Conscious Ink

My diagnosis anniversary date is December 16. My feelings each anniversary are a combination of positive and less-than-positive emotions. I notice, acknowledge and feel the sorrow and other less-than-positive emotions, but I highlight and emphasize the positive emotions by celebrating!

In the past I have dyed a fuchsia streak in my hair with kool-aid, distributed glitter, and shared sparkly temporary tattoos. This year I decided to continue the temporary tattoos, but wanted to find the perfect tattoos. After some searching, I found Conscious Ink.

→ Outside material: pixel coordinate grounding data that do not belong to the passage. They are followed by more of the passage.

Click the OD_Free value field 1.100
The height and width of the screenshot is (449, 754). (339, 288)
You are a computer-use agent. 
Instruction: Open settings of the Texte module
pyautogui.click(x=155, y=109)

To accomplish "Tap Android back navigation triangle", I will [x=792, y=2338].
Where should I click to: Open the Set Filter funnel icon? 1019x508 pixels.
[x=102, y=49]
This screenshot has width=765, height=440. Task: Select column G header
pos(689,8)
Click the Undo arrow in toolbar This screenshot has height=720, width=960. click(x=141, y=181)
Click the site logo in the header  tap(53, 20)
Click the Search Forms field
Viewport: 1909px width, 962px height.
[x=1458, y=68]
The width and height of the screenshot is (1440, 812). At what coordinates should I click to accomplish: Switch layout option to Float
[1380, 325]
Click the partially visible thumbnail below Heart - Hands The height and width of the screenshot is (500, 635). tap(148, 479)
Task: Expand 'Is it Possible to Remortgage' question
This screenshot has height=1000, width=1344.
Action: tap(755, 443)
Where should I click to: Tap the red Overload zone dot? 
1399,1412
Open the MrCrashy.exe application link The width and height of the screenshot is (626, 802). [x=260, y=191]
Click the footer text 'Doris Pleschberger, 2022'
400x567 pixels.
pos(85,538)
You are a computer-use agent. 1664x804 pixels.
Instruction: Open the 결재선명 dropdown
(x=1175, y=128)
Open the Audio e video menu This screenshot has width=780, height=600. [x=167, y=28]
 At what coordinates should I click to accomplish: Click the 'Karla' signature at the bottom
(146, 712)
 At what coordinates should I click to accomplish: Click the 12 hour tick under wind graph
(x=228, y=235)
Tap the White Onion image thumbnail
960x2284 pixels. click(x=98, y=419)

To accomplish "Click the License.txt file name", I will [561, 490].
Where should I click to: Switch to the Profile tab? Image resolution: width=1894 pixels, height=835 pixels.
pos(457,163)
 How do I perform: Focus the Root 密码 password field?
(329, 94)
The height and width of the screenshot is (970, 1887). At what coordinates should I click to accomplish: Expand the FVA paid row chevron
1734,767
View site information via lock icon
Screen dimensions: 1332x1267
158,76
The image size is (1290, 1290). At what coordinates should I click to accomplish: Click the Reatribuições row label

Here’s the first paragraph from their site “Can a temporary tattoo leave a lasting impression on our disposition? Solidify our intentions and affirmations? Make a permanent mark on the world? Crazy as it seems, Conscious Ink founder Frank Gjata says yes! Conscious Ink is on a mission is to spread love and raise consciousness around the world, one body at a time!” lol! HOW AWESOME IS THAT??!?!

I looked at their many offerings and chose 3 that spoke to me.

  • Breathe
  • Be brave
  • Anything is Possible

Great messages, right?!

I eagerly awaited my package. It made it to me the day before my anniversary. YAY!!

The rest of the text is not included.